Einige Provider Kündigen gerne DSL Usern in der Vertrags Laufzeit  einfach die Flat, 
warum soll ich mich 2 Jahre binden , wenn die DSL-Provider das meist auch nicht tun ?
u.a .... wenn ich übermorgen in eine WG z.b. ziehe, wo   schon DSL vorhanden ist, 
darf noch 2 Jahre weiter löhnen für nichts , 
nur mal so als Beispiel , 
ich habe mich im Leben noch nicht festgelegt .


----------



## Kadauz (16. Februar 2009)

Das Problem ist, dass du völlig den Bezug zur Realität verloren hast. Es ist für einen Telekommunikationsunternehmen wahrscheinlich einfach finanziell nicht möglich, andere Tarife anzubieten. Entweder du nimmst 24 Monate Vertrag + kostenlose Hotline + Service oder halt ohne Laufzeit, dafür aber mit schlechterem Service. Ein Unternehmen die beide positive Aspekte bringt, gibt es leider nicht. Kannst ja eins gründen, wär ja die Marktlücke!

Das Argument, dass es in anderen Ländern auch geht zieht nicht. Dort ist ein völlig anderer Wettbewerb, Marktsituation, Lohnniveau usw. Du wirst die also festlegen müssen, wenn nicht, dann lass es.

Aber hör auf die anderen für dumm hinzustellen, nur weil sie mit deiner MEinung nichts anfangen können.
Ich hab hier schon seit Jahren DSL. Und da schnell, ohne jegliche Störung und bin mit dem Service auch immer zufrieden gewesen. Das lass ich mir gerne 40€/Monat kosten.
Mich deshalb als dumm und verarscht worden hinzustellen ist ja voll daneben.

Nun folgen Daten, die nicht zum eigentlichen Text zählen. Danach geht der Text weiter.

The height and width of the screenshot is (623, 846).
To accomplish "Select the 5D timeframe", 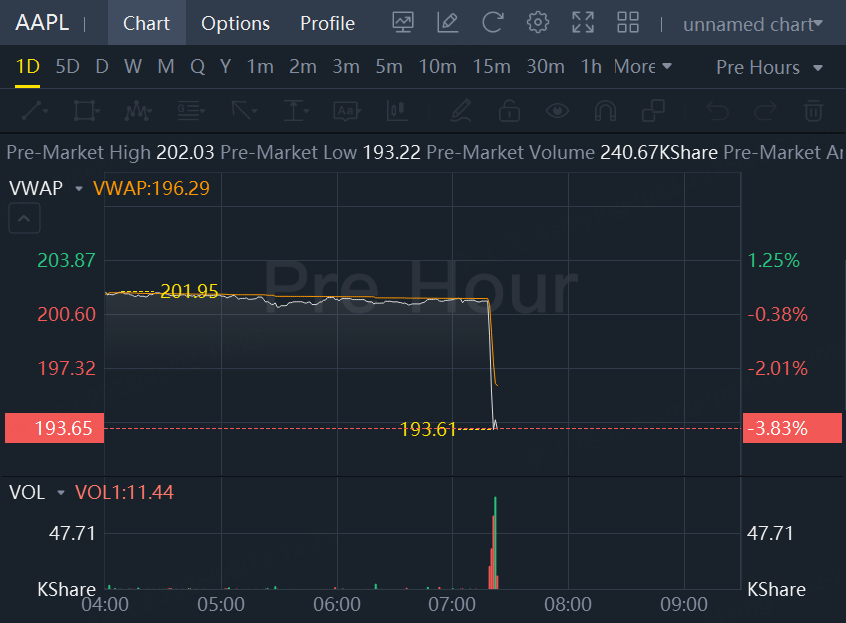I will coord(67,67).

Was ist deiner Meinung nach ein "seriöses" Angebot? 16er DSL mit wöchentlicher Kündigungsfrist für 15€/Monat? Dazu Top Service? Träum weiter.....


----------



## SpaM_BoT (16. Februar 2009)

amdintel schrieb:


> ich sagte doch , das ich keine Telefon Flat gebrauchen kann und nicht will , was habe  ich davon, wenn die meisten Anbieter die Hotline Hotline Kosten erstatten, ich aber die Hotline nicht anrufen kann ? komplett Störung  , Handy Preped und nicht immer ist viel Guthaben drauf und  habe     höchstens 4 € Telefon Kosten pro Monat 09/cent  die Min ,
> sehe  ich keinen Anlass derartig hohes Guthaben auf der Karte zu haben ,
> was auch ein Risiko ist,


Wozu über Handy bei der Hotline anrufen wenn man ein Festnetztelefon hat. 
Darüber kann man übrigends auch eine Hotline anrufen

Na ja, und den Rest weist du ja. Bei Congstar haben die genau das was du suchst...


----------



## Adrenalize (16. Februar 2009)

Ich habe noch nie eine Komplettstörung erlebt, bei der das Telefon nicht mehr geht. Selbst DSL-Störung sind nur recht selten, und da ist die Hotline bei der T-com ja kostenlos, ist ne 0800er Nummer.


----------



## SpaM_BoT (16. Februar 2009)

Adrenalize schrieb:


> Ich habe noch nie eine Komplettstörung erlebt, bei der das Telefon nicht mehr geht.


Jepp...
Das kenn ich auch aus meinem Bekanntenkreis.
Wenn eine Störung, dann ist entweder das Tel tot oder der I-Net Zugang - beides gleichzeitig nie. 
Außer wenn es ein paar Bauarbeitern mal einfällt ne T-Com Leitung durchzuhacken


----------



## CloudCrunsher (16. Februar 2009)

amdintel schrieb:


> ich sagte doch , das ich keine Telefon Flat gebrauchen kann und nicht will , was habe  ich davon, wenn die meisten Anbieter die Hotline Hotline Kosten erstatten, ich aber die Hotline nicht anrufen kann ? komplett Störung  , Handy Preped und nicht immer ist viel Guthaben drauf und  habe     höchstens 4 € Telefon Kosten pro Monat 09/cent  die Min ,
> sehe  ich keinen Anlass derartig hohes Guthaben auf der Karte zu haben ,
> was auch ein Risiko ist,
> Es ist schön das  die breite Masse das geil findet, sich 24 Monate zu binden,
> ...



DANN HOL DIR KEIN INTERNET ANDERS GEHTS IN DEINEM DORFCHEN NUNMAL NICHT!!!1111einseinself 

Will keine 30 euro fürs net ausgeben weil da ne tele flat dabei is, wäre da jez keine dabei aber für 30 euro würdest du es wohl kaufen??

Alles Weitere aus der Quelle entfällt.